*Target position data*.

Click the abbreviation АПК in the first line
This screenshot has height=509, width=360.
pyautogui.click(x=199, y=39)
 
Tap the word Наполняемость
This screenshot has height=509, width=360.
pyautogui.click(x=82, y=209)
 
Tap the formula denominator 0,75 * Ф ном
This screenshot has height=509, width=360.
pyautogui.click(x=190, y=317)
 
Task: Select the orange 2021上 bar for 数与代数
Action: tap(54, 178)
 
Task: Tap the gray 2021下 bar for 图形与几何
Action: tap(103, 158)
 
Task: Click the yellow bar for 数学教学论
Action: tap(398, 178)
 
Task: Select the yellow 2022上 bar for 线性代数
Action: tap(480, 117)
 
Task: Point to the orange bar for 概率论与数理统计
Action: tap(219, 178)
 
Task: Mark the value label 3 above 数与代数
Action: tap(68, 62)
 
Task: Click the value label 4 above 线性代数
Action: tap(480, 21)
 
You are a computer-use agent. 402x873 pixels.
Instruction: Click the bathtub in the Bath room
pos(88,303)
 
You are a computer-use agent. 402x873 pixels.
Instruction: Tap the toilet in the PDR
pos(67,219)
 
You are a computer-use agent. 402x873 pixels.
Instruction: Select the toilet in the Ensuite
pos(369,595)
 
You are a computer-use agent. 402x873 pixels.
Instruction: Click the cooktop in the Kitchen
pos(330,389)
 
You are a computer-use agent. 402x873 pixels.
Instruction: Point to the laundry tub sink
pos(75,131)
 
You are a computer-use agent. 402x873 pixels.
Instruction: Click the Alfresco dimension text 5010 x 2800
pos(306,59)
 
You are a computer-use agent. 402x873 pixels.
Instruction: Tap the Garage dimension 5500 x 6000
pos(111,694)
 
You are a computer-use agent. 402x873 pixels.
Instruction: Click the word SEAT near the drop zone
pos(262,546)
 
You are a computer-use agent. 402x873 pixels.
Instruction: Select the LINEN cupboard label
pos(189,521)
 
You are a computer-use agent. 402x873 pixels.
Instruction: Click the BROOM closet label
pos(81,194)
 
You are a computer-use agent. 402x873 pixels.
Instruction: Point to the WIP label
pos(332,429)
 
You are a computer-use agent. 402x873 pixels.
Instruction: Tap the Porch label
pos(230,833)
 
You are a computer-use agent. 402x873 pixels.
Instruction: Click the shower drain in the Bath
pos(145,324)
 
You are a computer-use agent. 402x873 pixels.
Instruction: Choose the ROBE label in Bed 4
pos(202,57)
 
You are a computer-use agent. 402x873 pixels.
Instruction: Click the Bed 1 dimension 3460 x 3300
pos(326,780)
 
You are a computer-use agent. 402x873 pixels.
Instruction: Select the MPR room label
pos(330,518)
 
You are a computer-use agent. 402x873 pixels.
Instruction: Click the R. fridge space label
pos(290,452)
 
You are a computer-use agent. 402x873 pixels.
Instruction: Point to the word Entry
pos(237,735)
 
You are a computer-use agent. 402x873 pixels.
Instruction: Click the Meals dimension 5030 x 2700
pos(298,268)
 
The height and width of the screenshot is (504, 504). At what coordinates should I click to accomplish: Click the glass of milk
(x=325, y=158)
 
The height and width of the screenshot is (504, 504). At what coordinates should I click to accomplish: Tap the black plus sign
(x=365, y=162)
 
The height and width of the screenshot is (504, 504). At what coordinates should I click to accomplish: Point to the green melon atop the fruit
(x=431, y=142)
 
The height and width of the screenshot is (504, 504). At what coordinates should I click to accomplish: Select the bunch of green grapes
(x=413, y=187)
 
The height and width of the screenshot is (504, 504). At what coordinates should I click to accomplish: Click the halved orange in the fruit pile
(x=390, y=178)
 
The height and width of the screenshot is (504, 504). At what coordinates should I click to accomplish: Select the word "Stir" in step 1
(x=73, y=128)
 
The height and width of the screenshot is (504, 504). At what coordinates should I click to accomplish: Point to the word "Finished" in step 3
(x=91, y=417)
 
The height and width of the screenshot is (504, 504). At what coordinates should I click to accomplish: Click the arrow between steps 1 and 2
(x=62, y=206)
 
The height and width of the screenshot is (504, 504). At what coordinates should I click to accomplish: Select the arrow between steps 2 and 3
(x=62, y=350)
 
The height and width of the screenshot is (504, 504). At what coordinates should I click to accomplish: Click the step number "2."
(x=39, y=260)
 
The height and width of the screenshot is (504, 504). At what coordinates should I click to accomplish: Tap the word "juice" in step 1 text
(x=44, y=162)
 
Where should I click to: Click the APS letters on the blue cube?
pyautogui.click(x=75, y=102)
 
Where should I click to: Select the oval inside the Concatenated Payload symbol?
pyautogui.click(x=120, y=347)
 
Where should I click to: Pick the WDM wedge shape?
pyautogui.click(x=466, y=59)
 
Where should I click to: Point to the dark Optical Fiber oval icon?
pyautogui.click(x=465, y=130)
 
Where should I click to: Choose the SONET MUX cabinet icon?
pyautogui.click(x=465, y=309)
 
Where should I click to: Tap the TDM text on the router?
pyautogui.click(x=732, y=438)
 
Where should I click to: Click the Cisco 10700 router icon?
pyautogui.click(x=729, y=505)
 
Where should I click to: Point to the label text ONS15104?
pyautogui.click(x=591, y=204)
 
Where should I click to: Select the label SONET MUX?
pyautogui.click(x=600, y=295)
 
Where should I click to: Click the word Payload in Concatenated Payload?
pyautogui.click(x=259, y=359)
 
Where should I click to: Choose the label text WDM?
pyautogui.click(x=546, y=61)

*AIM OF THE EXERCISE*. Pick out each line of the data above that contains the word "steps" and copy those lines in full.

*ANSWER TO THE EXERCISE*.
The height and width of the screenshot is (504, 504). At what coordinates should I click to accomplish: Click the arrow between steps 1 and 2
The height and width of the screenshot is (504, 504). At what coordinates should I click to accomplish: Select the arrow between steps 2 and 3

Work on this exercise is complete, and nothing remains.